SDS protein gels. β-galactosidase is one of the largest polypeptides synthesized in E. coli, and the fusion protein likely would be even larger. Hence the fusion protein could be separated from other proteins simply by electrophoresis. The region of the gel containing the fusion protein was cut out, protein eluted, and injected into rabbits or mice for direct induction of antibodies or for production of monoclonal antibodies.


Figure 17.11 Representation ofthe pattern of expression of a ho-meotic gene in the Drosophila embryo. 

The resulting antibodies against a portion of the homeotic protein permitted assay of the developing fly for the protein’s location and timing of synthesis. Not surprisingly, immunofluorescence shows that the homeotic protein is found in the nuclei of cells, suggesting that it is a DNA-binding protein. It is found in restricted parts of the embryo.

 

In general, in studying developmental genes, two variables must be examined, the RNA and the protein product. We would like to know when the mRNA is synthesized and where, and when the RNA is translated and where the protein product goes. Questions about the RNA product can be answered with in situ RNA-DNA hybridization between slices of embryo and radioactive DNA. The protein products can be located with similar in situ probing by using antibodies directed against the protein in question. The antibodies can be obtained as outlined above or by injecting rabbits with synthetic polypeptides based on DNA sequences in the developmental genes.

As might be expected, the patterns of RNA and protein synthesis from different developmental genes roughly parallel their effects on embryos.
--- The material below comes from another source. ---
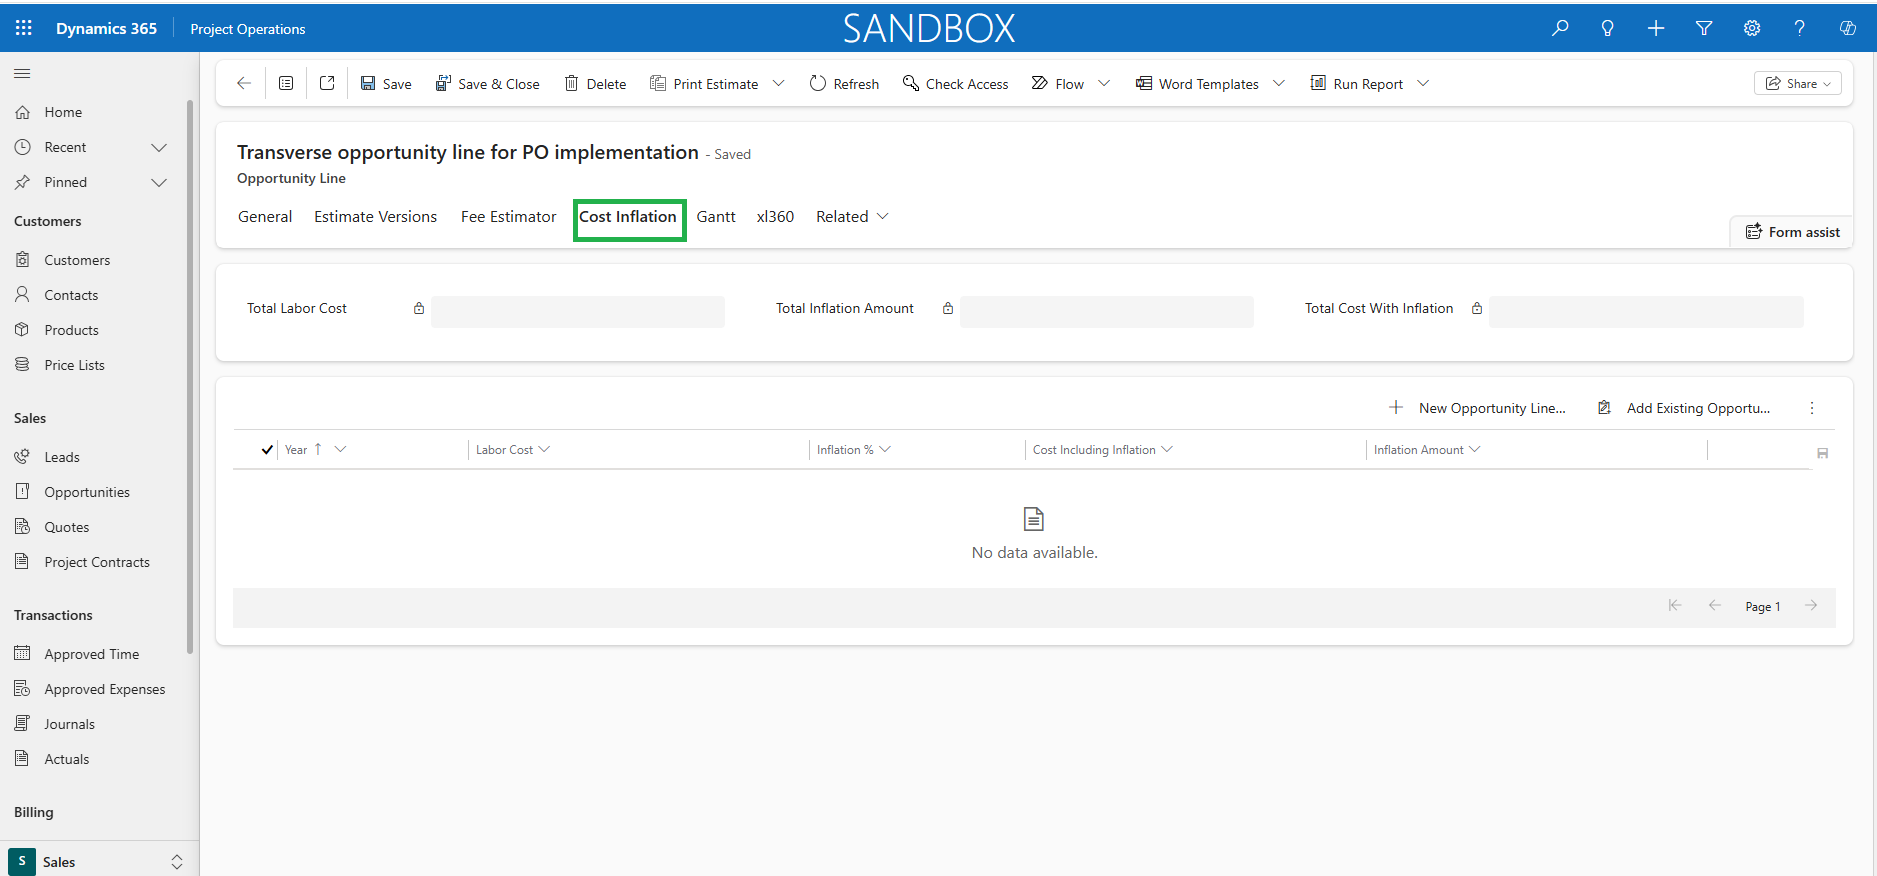
Task: Click the back arrow in command bar
Action: point(243,84)
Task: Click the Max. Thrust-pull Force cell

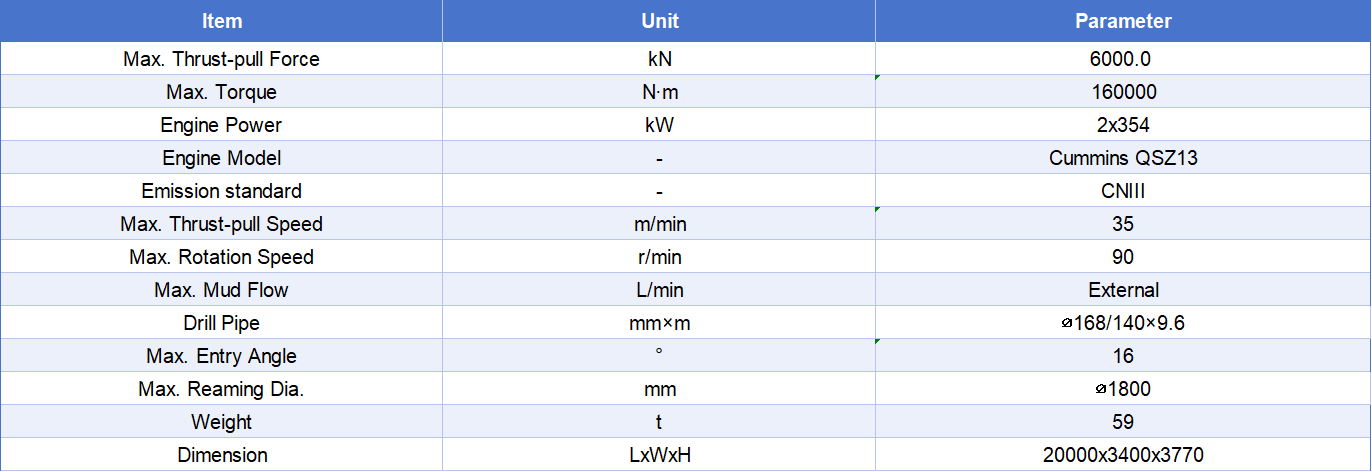Action: tap(221, 59)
For example, the products of genes effecting segmentation are often expressed in stripes across the embryo (Fig. 17.11). Most of the proteins are found in the nuclei, implying that many of the proteins regulate gene expression directly by binding to DNA. Of course for developmental proteins expressed after cell walls have formed, we would expect to find developmental genes coding for secreted proteins, membrane-bound receptors, and proteins involved in regulation cascades linking mem-brane receptors to gene activity in the nucleus. An example of such a system is the G-protein protein kinase pathway.

Not all proteins used early in development look like they bind to DNA. One such example is the product of the vasa gene. This is a maternal effect gene that is expressed only in nurse cells. It has a sequence with about 24% amino acid identity to the translation initiation factor eIF-4A, which in combination with 4B and 4F recognizes the cap structures on mRNA.

The bicoid mRNA and protein appears in a particularly pleasing pattern. Bicoid mRNA is synthesized in the nurse cells and transferred to the oocyte during oogenesis. This RNA binds just inside the oocyte at the extreme anterior end by means of the swallow and exuperantia gene products. The bicoid mRNA is not translated until the egg is fertilized. This is a marvelous way for the egg to generate a gradient in the protein just at the time it is needed. The egg can sit for a long time and diffusion cannot destroy the gradient. These results are also consistent with the microinjection results.